Vous étiez la première candidate à vous déclarer “écoféministe”. Selon vous, en quoi le féminisme et la lutte contre le dérèglement climatique sont-elles deux thématiques liées ? Comment analyser la fusion de ces deux termes au sein d’un seul ?  

« On est dans une société extractiviste, dans une société d’exploitation et de prédation, c’est-à-dire qu’en fait, tout notre système économique ne vit que par la prédation. La prédation des ressources, la prédation des humains… et tout cela s’est mis en ordre réglé à peu près au 19èmesiècle, où on a rationalisé notre société, et dans cette rationalisation, les femmes ont été utilisées pour la reproduction, la nature pour les ressources et les colonies pour fournir de l’énergie. Donc le 19ème siècle a été un siècle d’organisation de la société autour de la prédation et aujourd’hui, si on veut revoir notre rapport social à la nature, si on veut sortir d’une hiérarchie et d’une distinction entre les humains et les animaux, aussi forte qu’elles le sont aujourd’hui, si on veut revoir les équilibres naturels non pas comme une organisation mathématique de la nature comme le disait Descartes mais au contraire comme un système vivant et adaptatif en permanence, il est nécessaire de revoir notre rapport à la prédation et à la domination

« Et donc évidemment que le féminisme a quelque chose à dire là-dessus, il n’est pas pour rien que l’essentiel de nos dirigeants aient été des hommes, et que les femmes n’aient pas eu voix au chapitre dans ce mouvement. Quand on regarde les luttes environnementales dans le monde, et bien très souvent elles ont été animées par des femmes et pourquoi ? Parce qu’en fait les femmes, plus que les hommes, dépendent de ces ressources-là. Elles sont les premières à en avoir besoin.
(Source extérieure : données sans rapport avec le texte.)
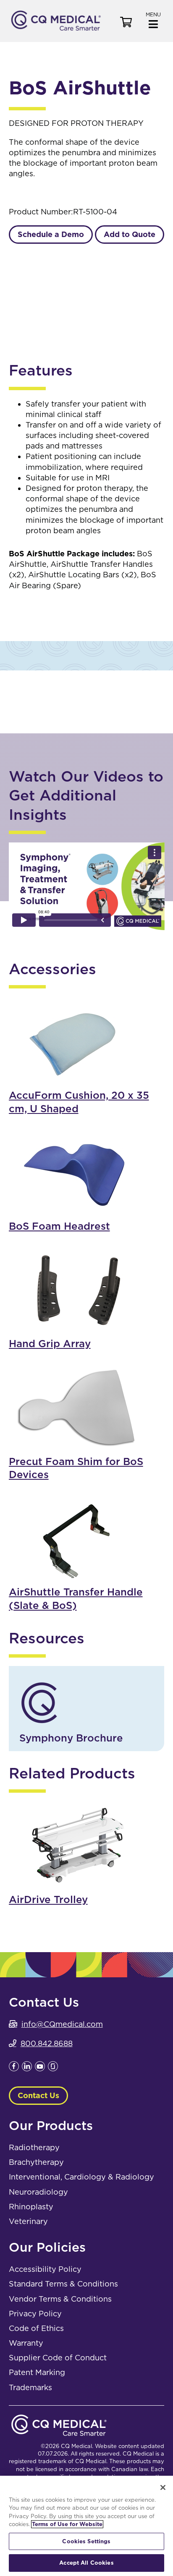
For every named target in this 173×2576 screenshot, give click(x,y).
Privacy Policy (35, 2313)
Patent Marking (37, 2372)
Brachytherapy (36, 2162)
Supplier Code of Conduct (58, 2357)
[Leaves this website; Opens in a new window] (14, 2068)
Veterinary (28, 2221)
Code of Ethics (36, 2328)
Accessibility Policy (45, 2269)
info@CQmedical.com (62, 2024)
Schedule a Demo (51, 234)
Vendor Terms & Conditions (60, 2298)
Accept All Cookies (86, 2563)
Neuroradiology (38, 2192)
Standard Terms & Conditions (63, 2283)
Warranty (26, 2343)
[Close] (163, 2487)
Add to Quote (129, 234)
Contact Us (38, 2095)
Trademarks (30, 2387)
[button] (153, 19)
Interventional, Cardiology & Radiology (81, 2176)
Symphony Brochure (71, 1738)
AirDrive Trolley (48, 1899)
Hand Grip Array (50, 1344)
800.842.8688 (47, 2043)
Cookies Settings (86, 2541)
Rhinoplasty (31, 2206)
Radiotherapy (34, 2147)
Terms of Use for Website (67, 2524)
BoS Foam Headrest (59, 1226)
Et la première des luttes a été par exemple la lutte contre les communs et le mouvement des enclosures en Angleterre au 18èmeet 19èmesiècle, dans lesquels les femmes étaient présentes. Aujourd’hui, le fait que le pouvoir politique de décision soit concentré entre les mains des hommes d’une classe sociale homogène fait qu’il est impossible de revoir notre système social et notre rapport à la nature. Et donc il faut que les femmes et les minorités arrivent, il faut que ce pouvoir soit bien plus partagé qu’il ne l’est aujourd’hui » 

Donc pour renverser le système capitaliste, il faudrait aussi renverser le système social dans lequel les hommes dominent ?

Absolument !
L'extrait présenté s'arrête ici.